## The exercise
Reproduce word for word the part of the material that opens with the line containing "Image resolution: width=754" and runs through the end of the material.

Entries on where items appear

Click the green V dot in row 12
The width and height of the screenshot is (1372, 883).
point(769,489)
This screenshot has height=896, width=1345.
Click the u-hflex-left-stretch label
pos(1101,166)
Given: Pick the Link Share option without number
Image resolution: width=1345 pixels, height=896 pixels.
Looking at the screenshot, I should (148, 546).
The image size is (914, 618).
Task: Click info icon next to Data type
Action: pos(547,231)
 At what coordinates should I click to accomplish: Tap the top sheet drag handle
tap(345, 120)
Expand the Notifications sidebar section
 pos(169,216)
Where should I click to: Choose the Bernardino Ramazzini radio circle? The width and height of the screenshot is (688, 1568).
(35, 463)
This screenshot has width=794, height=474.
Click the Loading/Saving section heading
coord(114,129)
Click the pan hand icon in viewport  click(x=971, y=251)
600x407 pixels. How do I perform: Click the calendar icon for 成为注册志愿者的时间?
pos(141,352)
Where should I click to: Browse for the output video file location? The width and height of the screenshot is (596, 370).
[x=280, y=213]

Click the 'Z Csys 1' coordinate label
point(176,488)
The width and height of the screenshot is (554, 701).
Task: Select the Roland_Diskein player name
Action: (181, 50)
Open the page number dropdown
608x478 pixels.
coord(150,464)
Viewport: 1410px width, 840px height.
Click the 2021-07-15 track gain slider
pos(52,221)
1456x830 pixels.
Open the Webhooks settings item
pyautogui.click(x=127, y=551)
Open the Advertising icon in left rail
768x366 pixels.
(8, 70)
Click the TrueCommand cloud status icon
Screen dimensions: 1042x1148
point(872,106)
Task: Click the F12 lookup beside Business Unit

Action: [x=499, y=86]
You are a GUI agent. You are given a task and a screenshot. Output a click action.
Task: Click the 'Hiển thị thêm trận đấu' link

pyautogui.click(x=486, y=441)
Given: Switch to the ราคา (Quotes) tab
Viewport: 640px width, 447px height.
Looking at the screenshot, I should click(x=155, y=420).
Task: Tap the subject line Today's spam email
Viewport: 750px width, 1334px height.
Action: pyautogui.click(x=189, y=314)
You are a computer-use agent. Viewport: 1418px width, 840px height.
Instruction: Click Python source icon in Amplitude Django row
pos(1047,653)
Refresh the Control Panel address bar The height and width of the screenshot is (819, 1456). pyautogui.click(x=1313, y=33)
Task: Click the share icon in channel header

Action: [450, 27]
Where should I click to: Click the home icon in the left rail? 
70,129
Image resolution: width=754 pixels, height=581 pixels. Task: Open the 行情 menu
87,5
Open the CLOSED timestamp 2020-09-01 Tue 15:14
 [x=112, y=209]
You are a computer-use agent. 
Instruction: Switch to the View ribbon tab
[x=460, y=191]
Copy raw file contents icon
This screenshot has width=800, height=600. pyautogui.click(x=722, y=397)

## Result
Image resolution: width=754 pixels, height=581 pixels. Task: Open the 行情 menu
87,5
Open the CLOSED timestamp 2020-09-01 Tue 15:14
 [x=112, y=209]
You are a computer-use agent. 
Instruction: Switch to the View ribbon tab
[x=460, y=191]
Copy raw file contents icon
This screenshot has width=800, height=600. pyautogui.click(x=722, y=397)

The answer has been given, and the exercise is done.